Written problem: Which lines of the material below contain the string "width" with matching case? Locate each one and copy it out in full.
(begin)
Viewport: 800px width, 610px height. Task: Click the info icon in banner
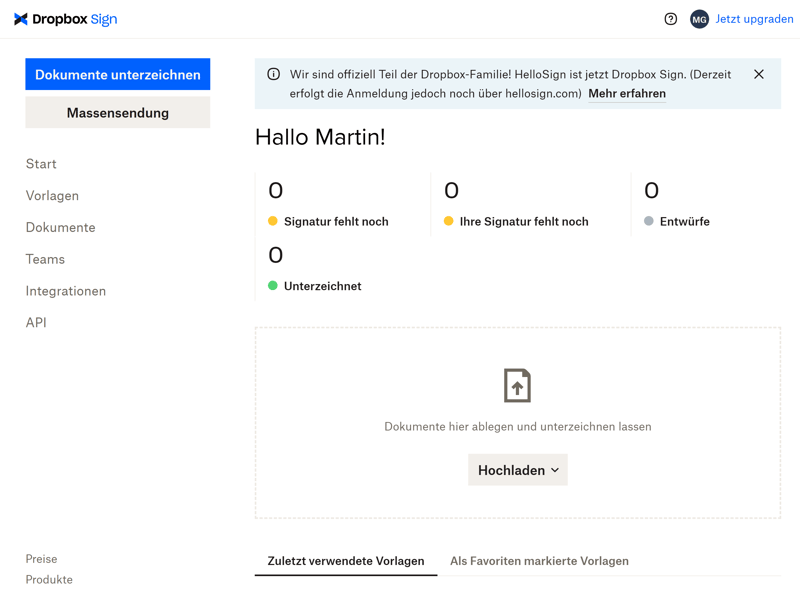273,74
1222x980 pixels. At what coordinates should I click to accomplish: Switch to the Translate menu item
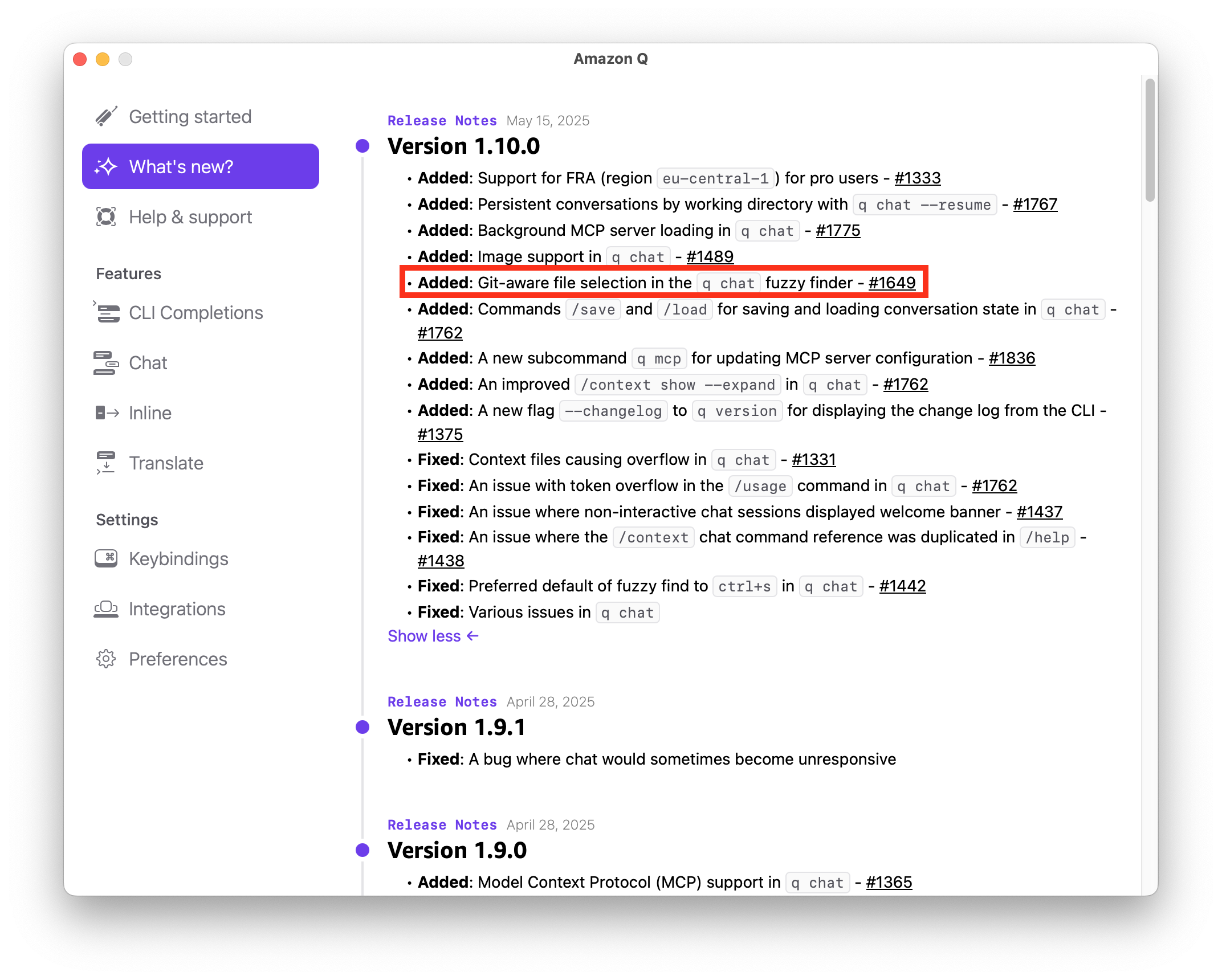[166, 463]
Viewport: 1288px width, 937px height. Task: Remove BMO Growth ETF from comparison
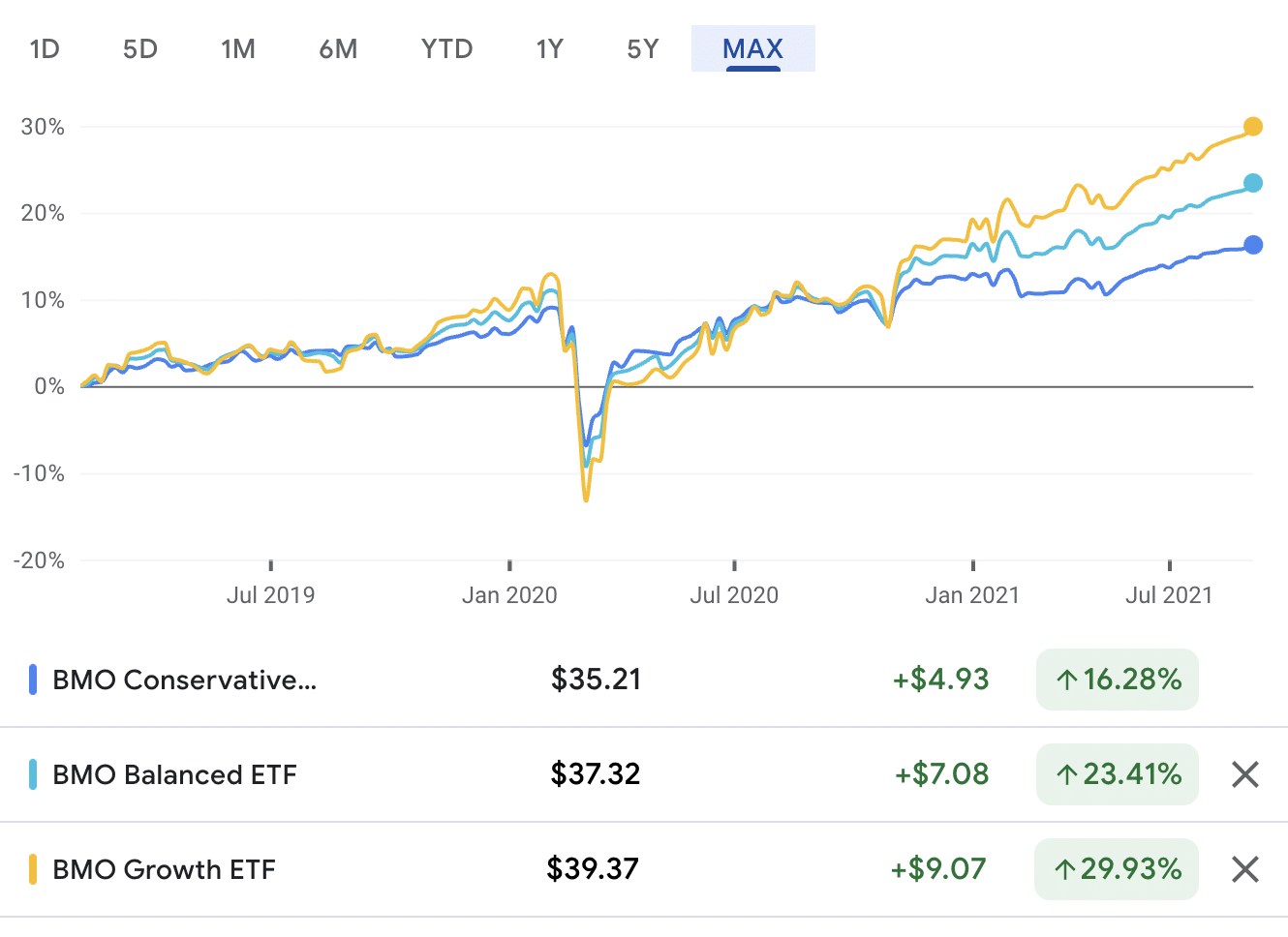click(x=1244, y=869)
(end)
Solution to this task:
Viewport: 800px width, 610px height. Task: Click the info icon in banner
Viewport: 1288px width, 937px height. Task: Remove BMO Growth ETF from comparison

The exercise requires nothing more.